I’m absolutely in love with this place.

I love the people, I love the beach, and most of all, I love the mission God has put before us. I’m crazy about waking up every single day with a purpose. Its not just any kind of purpose though; this one is eternal, and its the kind that leaves me unbelievably exhausted every night because I’ve spent the day pour myself into something wonderful. Sometimes I have to sit back and wonder how the Father could have asked someone like me to be a part of something so incredible. I just doesn’t make sense.

Its been a crazy week for sure. I met some sweet little 7th grade friends, screamed for my team until my voice was gone, and successfully taught 10 girls a dance to an African worship song (you don’t even understand what a feat this was.) I heard some sad stories of abandonment, then watched as God liberated a precious 12 year old from the bitterness and confusion of his adoption. My Father is incredible.

Our first week ended with a wrap around weekend, which is a complicated way of saying that we didn’t get a day off. Another church came in to do a modified version of Fuge for a few days, and our staff assisted with Rec and track times. I have to admit, I wasn’t terribly excited about braving the heat on my day off to lead a bunch of kids I didn’t know in games I was already burnt out on. Its times like this God always seems to give me an attitude adjustment.

At the end of Rec Rally, one of the students in my group came to tell me that the Swamp crossing game really spoke to him. The message of the activity is that sometimes God calls us to do something and we don’t really know how we’re going to get there, but we have to step out on faith. This kid said that he had been wrestling with a call to ministry, but he was scared because he was so young and didn’t really know what it would look like in practice. He said that through that game, God showed him that all he needed was surrender; the rest will fall into place. Maybe it meant so much to me because it was so unexpected. Really though, I think its just because I’m struggling with the very same thing.

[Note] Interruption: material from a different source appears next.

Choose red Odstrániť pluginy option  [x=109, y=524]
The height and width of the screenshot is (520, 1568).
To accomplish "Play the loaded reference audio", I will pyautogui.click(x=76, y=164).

The week ended with a bang. Poor Chang gave us all quite a scare when he collided with a little boy on the Rec Field late last night, knocking him out cold. With little information about his condition, the staff gathered together to pray and wait for some kind of news. At 2am, we finally received word that our friend would be just fine. I love the love that has already formed between each of us. It was so evident last night.

Tomorrow begins week 2, with almost double the number of students as last week. I’ve been struggling to feel as though I’m making an impact on kids who haven’t really seen the harder side of life yet. At 13 years old, you usually don’t have enough life experience to know how desperately you need a savior. I can’t figure out how to challenge these friends to deepen their walk with the Lord.

I’m exhausted. I’m excited. More than anything, I’m in love with my savior.